The second was, I think Custodians versus owners. I think when you're building a compounding journey, which in the last decades… and we have ample evidence of it in this season and for the listeners, I did a short tweet of a chart I'd drawn up for myself, but you might have missed it. So let me reiterate... Basically, the youngest company on the podcast was 13 years old and the oldest founder, the founder of Hatsun Agro has been running the company for 53 years, right? So that was the breadth of compounding journeys that you saw in this season and basically when you look amongst some of the younger ones like Zerodha etc, who was also only 13 years on paper though he does say that you should add all of our previous effort into it as well. It felt like two journeys compared to one. Same thing that Manish said about Team Lease, all the learnings from that first, small startup journey which got acquired, fed into the second journey almost seamlessly. And so when you're doing similar businesses, it feels like one long journey.

One M&A here or there, or the incorporation of a company is just a milestone. Where I'm getting to is, when you have multi decade compounding, then I feel like the founders start wearing the garbs of custodians, not like main maalik hun. There is no owner privilege beyond the point - at the least you're handing over to the next generation, at the least.

So I think that arrogance is not there, which is refreshing to see, which you do find in a lot of the startup world. This was very well explained by Manish and I won't reveal more. You have to go listen to that episode if you want to know what I'm talking about, in the whole jageer versus amanat analogy where he talks of the difference between building what you think is yours versus building what you think belongs to multiple stakeholders.

And all of this is interwoven, for me, these are important lessons for founders. As a manifestation of these last two points, which are about the same, a third point emerges, which is that your personal choices are not equal to all stakeholder choices, meaning you making decisions for what is right for you is not necessarily right for the company as a whole. And most again, founders make the mistake of thinking of these as synonyms and they're not. And when you've taken other stakeholders with you, sometimes customers, and invariably a lot of folks we are speaking to on the podcast who have touched venture money, either as employees or as a founder, that means you have the investor’s interest also to protect.  

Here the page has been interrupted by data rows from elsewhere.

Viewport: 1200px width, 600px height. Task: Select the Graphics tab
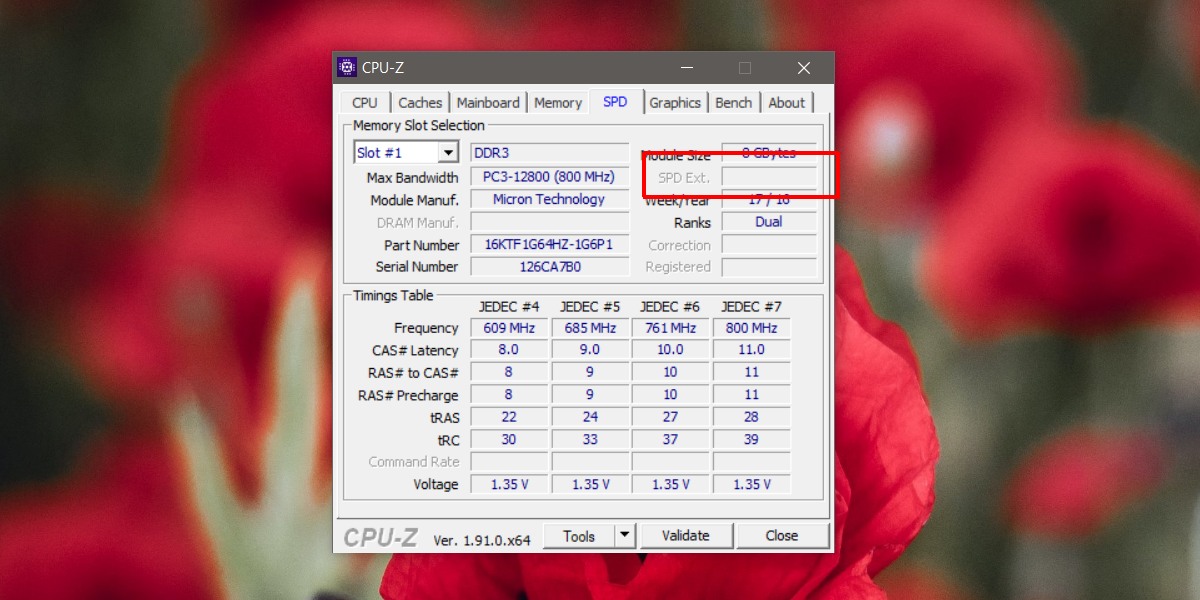click(x=675, y=102)
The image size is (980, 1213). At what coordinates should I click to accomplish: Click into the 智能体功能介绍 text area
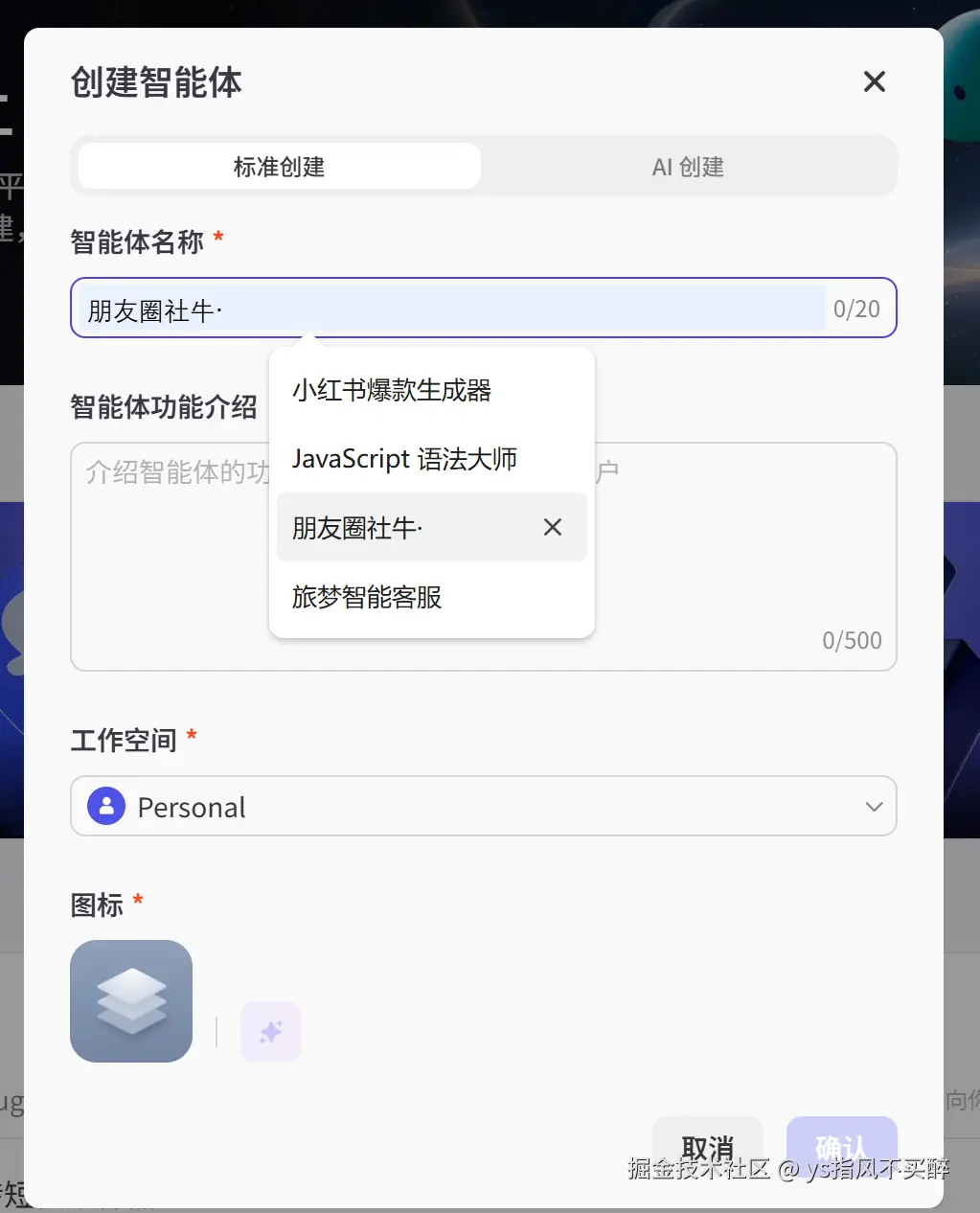click(484, 556)
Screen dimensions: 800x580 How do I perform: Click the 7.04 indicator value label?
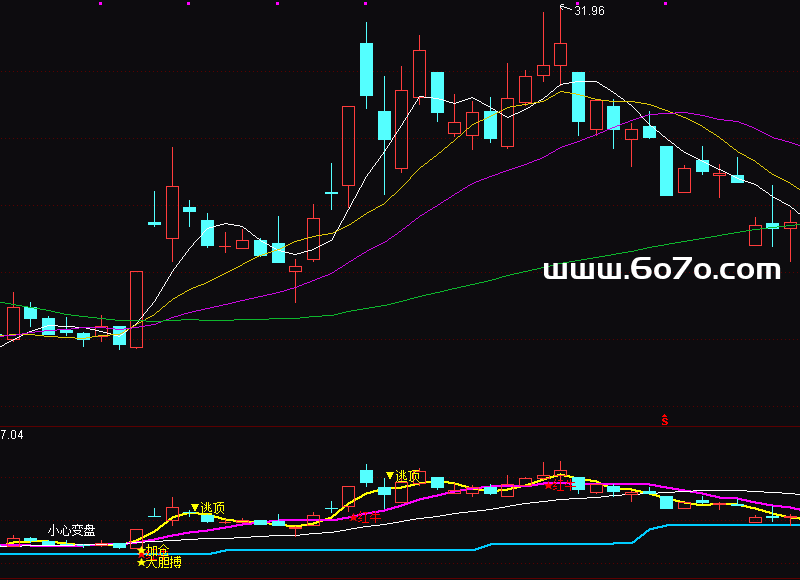[12, 435]
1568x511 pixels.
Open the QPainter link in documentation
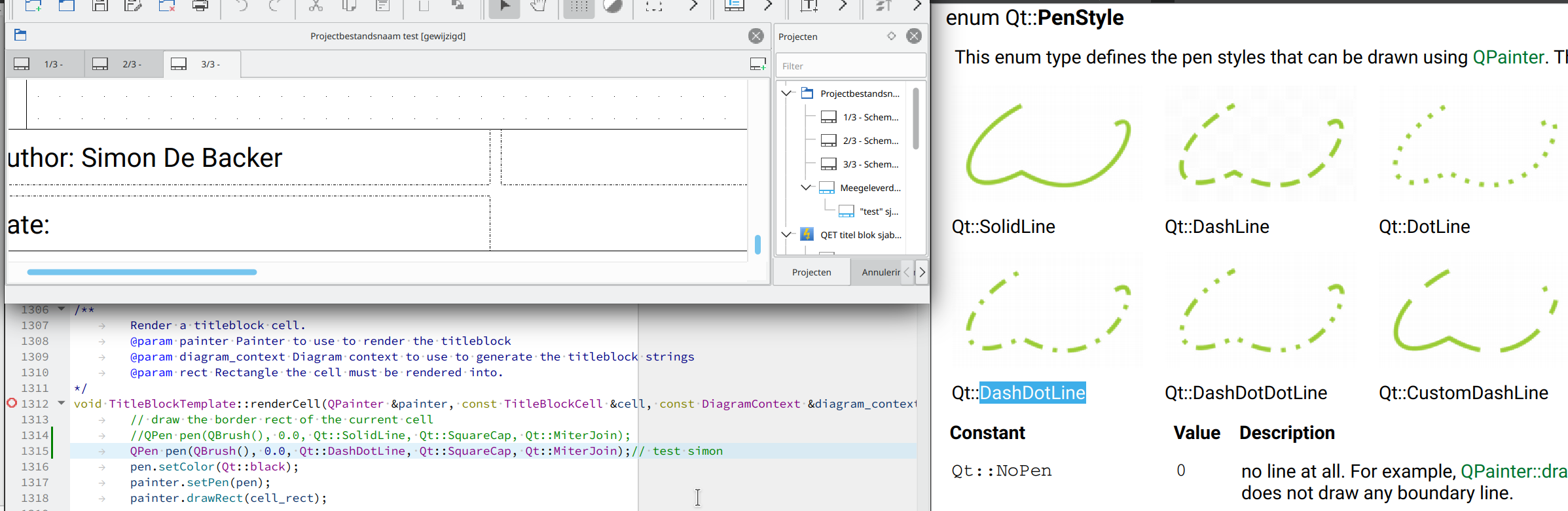click(1508, 58)
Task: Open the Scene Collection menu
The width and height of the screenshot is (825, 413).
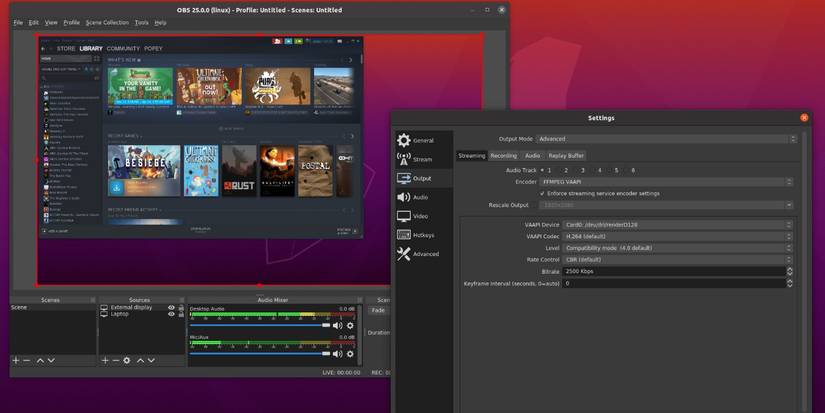Action: tap(107, 23)
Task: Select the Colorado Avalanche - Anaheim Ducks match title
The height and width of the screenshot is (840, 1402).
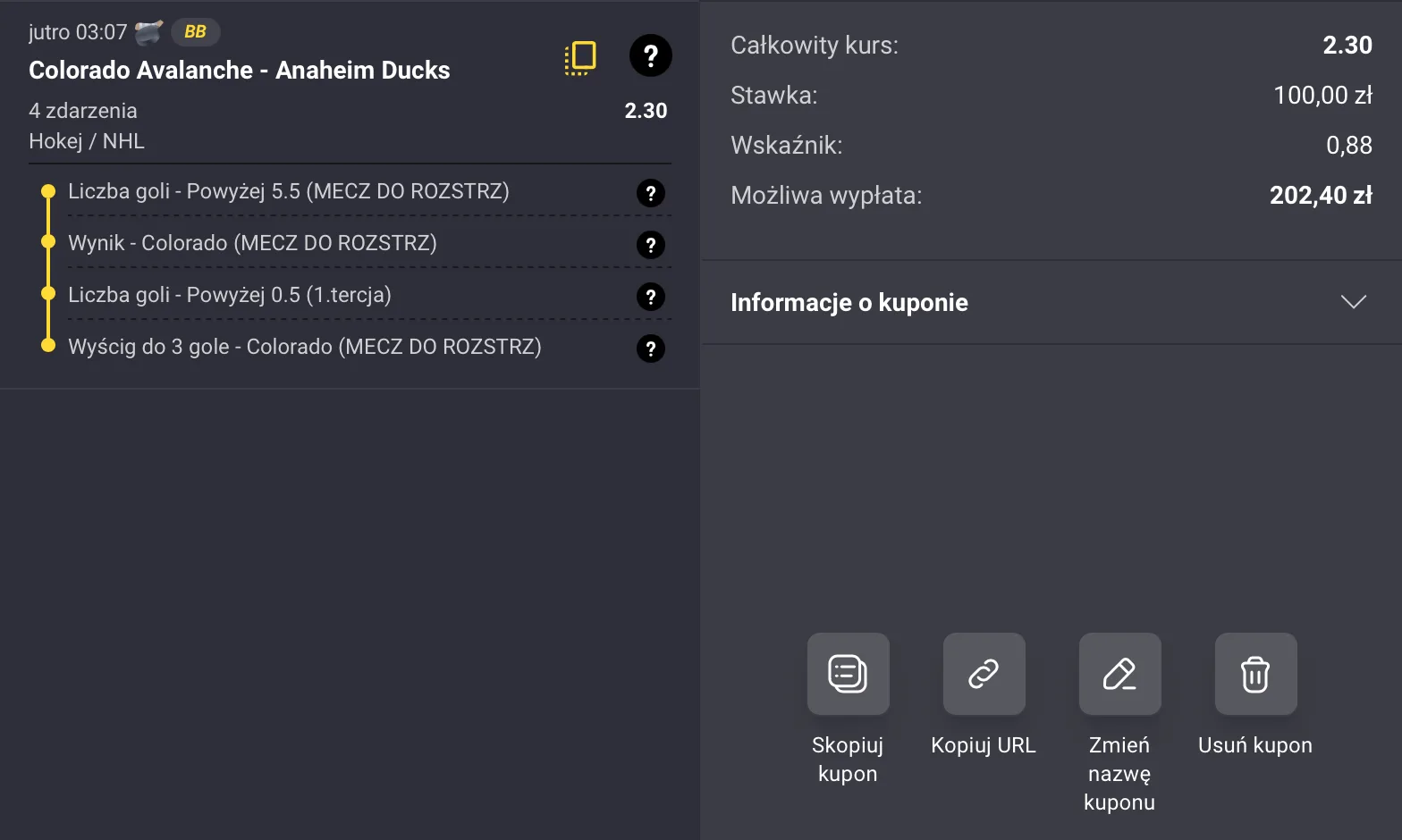Action: point(239,70)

So this orientation, that this is mine, and you are on the other side, customers are on the third side, and the team is on the fourth side - that doesn't make sense to me. As a summary statement to everything I've said, I think essentially all these founders, no natural end for a legendary company, that's a mark of a publicly listable company. If you look at the origins of the DCF-NPV formulas, essentially assumes cash flows go ad infinitum.

Rohit: That's right. That's right. Yeah.

Karthik: So why doesn't that happen often enough is something we question. But actually, when you look at a lot of these companies, they're on that path. Now, of course, they can get acquired any given day. Of course, they can get displaced by a challenger company, all of that can happen. But I'm talking about the orientation, the common threads or shared beliefs is what you asked. And I find that these are inherent in all of the guests we spoke with.

Rohit: Wonderful. Thanks, Karthik. It's great that you unpacked that. I also remember, apart from Manish, Mr. Ramdeo Agrawal and Vinaiti also talked about building multi-generational companies. Especially in manufacturing, Vinatiiti spoke about when you start a company, you expect it to be multi-generational, not expecting it to have a specific end state. As you're saying, having a specific end state in mind is not how you start the company. So fascinating to hear these common threads. At the same time, Karthik, while you've unpacked these three, were there any insights, maybe out of these three or maybe something new that you heard? Maybe in one episode or across episodes, where you felt that, hey, this is going to sound extremely counterintuitive to the people who are going to listen to this, that people might say, "Okay, I did not think the world works like this." Any thoughts on that?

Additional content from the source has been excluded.